De la même manière qu’il ne faut pas majorer la place de l’éthique, il ne faut pas faire comme s’il y avait une solution juridique à tous les problèmes. Faire cela serait ne faire aucun crédit à l’autonomie des personnes, à leur faculté de juger par eux-mêmes , selon la diversité de leurs désirs et de leurs soucis; ce serait les incarcérer dans leur condition d’assistés, de patients, de faibles à protéger sans qu’ils puissent jamais en sortir. Le meilleur cadre juridique serait assez minimal, et il ne faut légiférer que sobrement. D’un autre côté on ne peut laisser croire que le patient soit toujours assez autonome, capable de négocier et de contracter, et on ne peut tout faire reposer sur la responsabilité individuelle. Plus généralement, nous voyons le poids des intérêts économiques sur la diffusion des résultats de la recherche (inventions pharmaceutiques, brevetabilité du génome) ou sur les grands choix de santé publique (transplantations, etc.). Le juridique, en rappelant l’interdit du commerce des produits du corps humain, et que tout ne s’achète pas, protége l’humanité de nouvelles formes d’esclavage. Il rappelle ainsi la différence entre les lois juridiques et politiques, qui sont imposables par la puissance publique mais peuvent être transgressées (c’est le cœur de la liberté politique), et les contraintes purement techniques qui seraient celles d’un monde géré par la force, par la gestion optimale des moyens techniques.

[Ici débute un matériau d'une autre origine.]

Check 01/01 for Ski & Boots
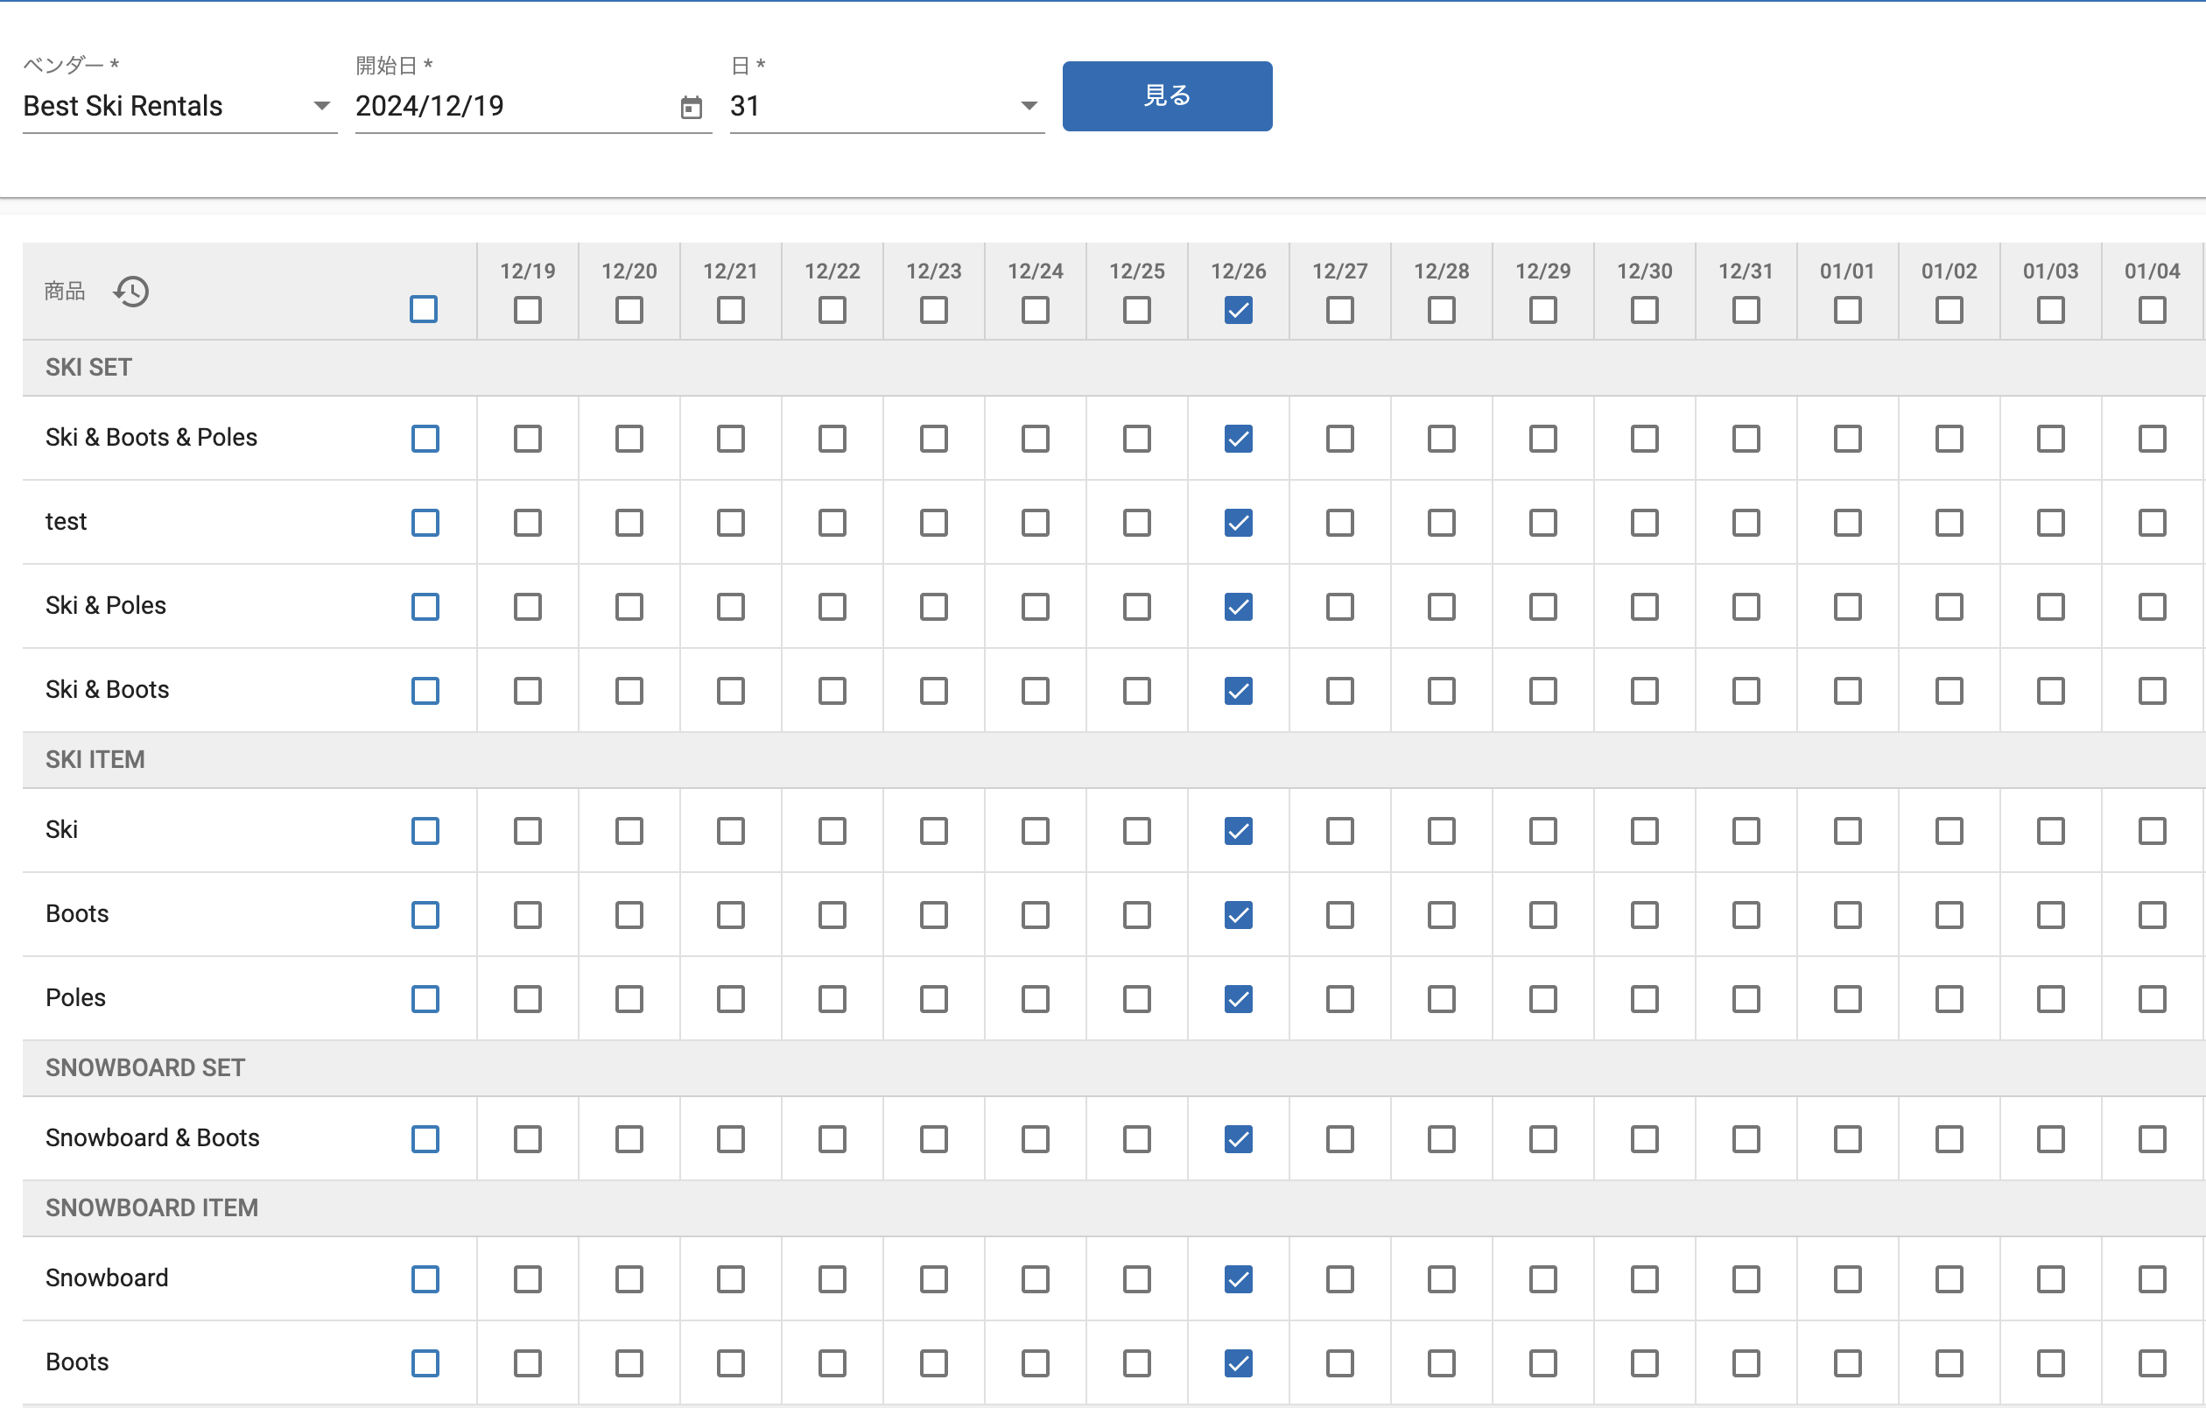 [1847, 691]
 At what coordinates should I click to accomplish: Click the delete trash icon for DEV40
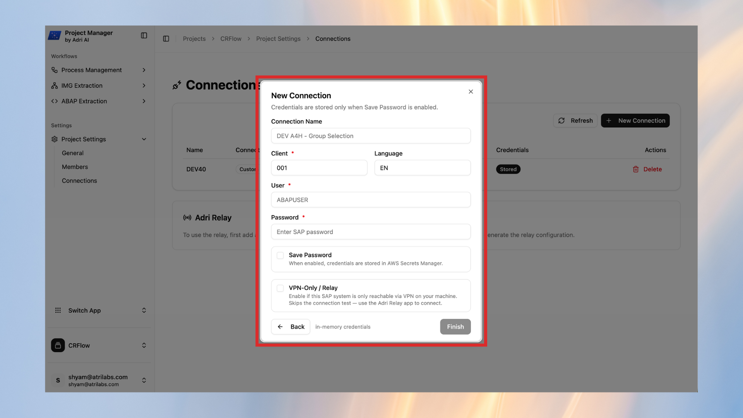point(636,169)
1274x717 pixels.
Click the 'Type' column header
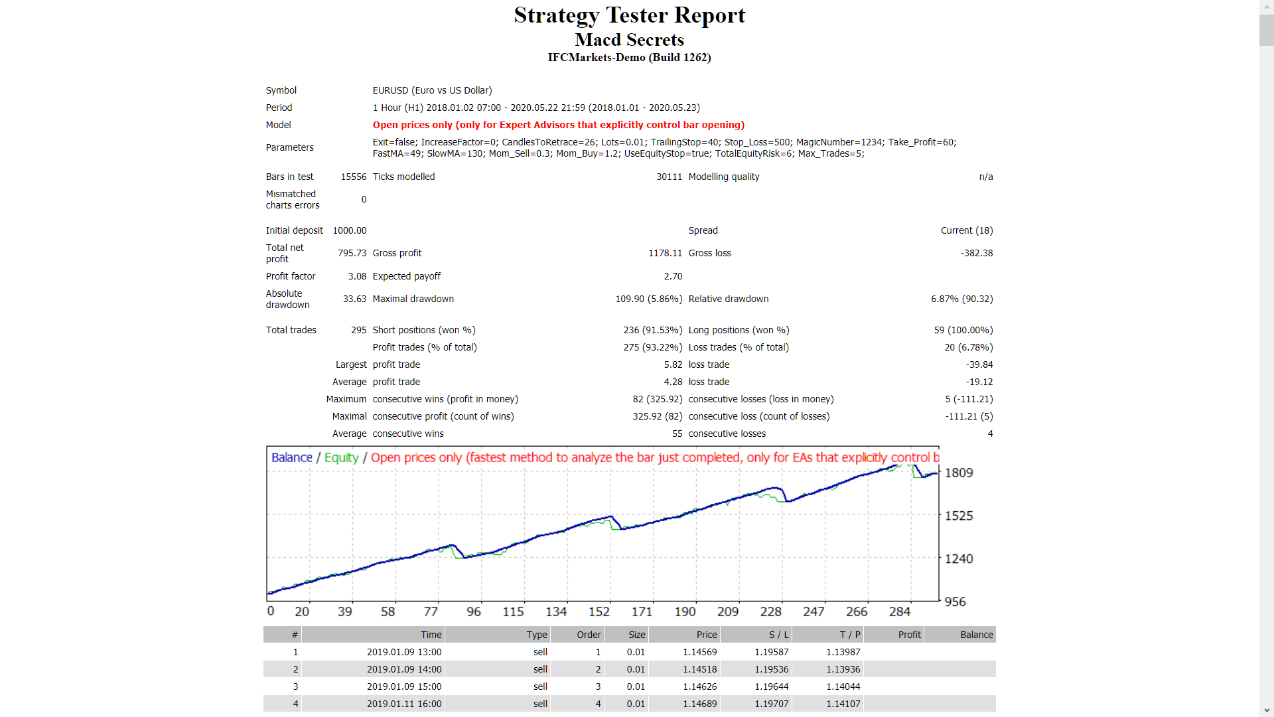pyautogui.click(x=537, y=635)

Si le discours bio-médical, à son tour, veut être respecté, il ne doit pas faire comme s’il y avait une solution technique à tous les problèmes ! C’est peut être la religion de notre temps, cette croyance qu’il y aura toujours une réponse, qui nous déshabitue à vivre avec les problèmes et qui prépare parfois des catastrophes. Mais faut-il rappeler tous les bouleversements positifs qui proviennent de la recherche bio-médicale, et combien l’espoir entretenu par la recherche est « moralement » important pour les patients ? Il ne faudrait pas basculer d’un excès d’optimisme à un excès de méfiance envers les institutions médicales. Contrairement à ce qu’on croit souvent, la recherche (génétique ni neurologique) n’a pas déchiré le « voile d’ignorance » par lequel les institutions humaines (écoles, hôpitaux, prisons, mais aussi théâtres, églises, etc.) reconnaissent qu’il y a en chacun une « réserve » insoupçonnée, et que nous ne savons pas entièrement ce qui est humain (et digne de l’être) et ce qui ne l’est pas — c’est ce qui nous interdit de « programmer » l’eugénisme ou l’euthanasie, et c’est exactement la place de l’image de Dieu, que de nous interdire de mettre la main sur l’image de l’homme.
Olivier Abel
Paru dans Information-Evangélisation, 2010
Note :
[1] « La nouvelle loi de bioéthique et la position de l’église protestante », Olivier Abel et Didier Sicard, Revue politique et parlementaire, n°1050, janvier-mars 2009.